[START OF Page]

This is an automated email from the ASF dual-hosted git repository.
aokolnychyi pushed a commit to branch main
in repository https://gitbox.apache.org/repos/asf/iceberg.git
The following commit(s) were added to refs/heads/main by this push:
new fceea89cb4 Spark 3.5: Don't cache or reuse manifest entries while
rewriting metadata by default (#8935)
fceea89cb4 is described below
commit fceea89cb4a8f781641aa65456801b1cd40d0d03
Author: Anton Okolnychyi <[email protected]>
AuthorDate: Mon Oct 30 10:53:23 2023 -0700
Spark 3.5: Don't cache or reuse manifest entries while rewriting metadata
by default (#8935)
The action for rewriting manifests caches the manifest entry DF or does an
extra shuffle in order to skip reading the actual manifest files twice. We did
this assuming it would increase the performance. However, the caching seems to
perform poorly for larger tables as it requires substantial cluster resources.

[END OF Page]

## Required tasks
1 - From the commit email, return the passage between "The action for" and "substantial cluster resources.", inclusive.
2 - Answer these questions about the commit email:
(a) To which branch was the commit pushed?
(b) What date is given as the AuthorDate?
(c) According to the email, what does the caching require for larger tables?

[START OF Provided information]

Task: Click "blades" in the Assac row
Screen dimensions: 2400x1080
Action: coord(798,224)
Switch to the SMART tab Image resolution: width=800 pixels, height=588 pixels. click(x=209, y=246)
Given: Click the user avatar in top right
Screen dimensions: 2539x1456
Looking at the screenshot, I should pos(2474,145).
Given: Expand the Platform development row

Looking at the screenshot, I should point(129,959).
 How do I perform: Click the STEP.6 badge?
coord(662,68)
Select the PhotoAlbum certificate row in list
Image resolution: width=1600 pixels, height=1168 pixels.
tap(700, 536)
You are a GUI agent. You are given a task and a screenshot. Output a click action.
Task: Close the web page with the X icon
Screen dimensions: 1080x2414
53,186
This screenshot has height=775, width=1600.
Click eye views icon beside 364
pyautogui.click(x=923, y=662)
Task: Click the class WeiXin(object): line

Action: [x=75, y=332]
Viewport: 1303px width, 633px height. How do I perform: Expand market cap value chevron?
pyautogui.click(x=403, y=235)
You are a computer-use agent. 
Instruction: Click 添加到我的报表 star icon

[END OF Provided information]

## Solutions to the problems
1 -
The action for rewriting manifests caches the manifest entry DF or does an
extra shuffle in order to skip reading the actual manifest files twice. We did
this assuming it would increase the performance. However, the caching seems to
perform poorly for larger tables as it requires substantial cluster resources.

2 -
(a) main
(b) Mon Oct 30 2023
(c) Substantial cluster resources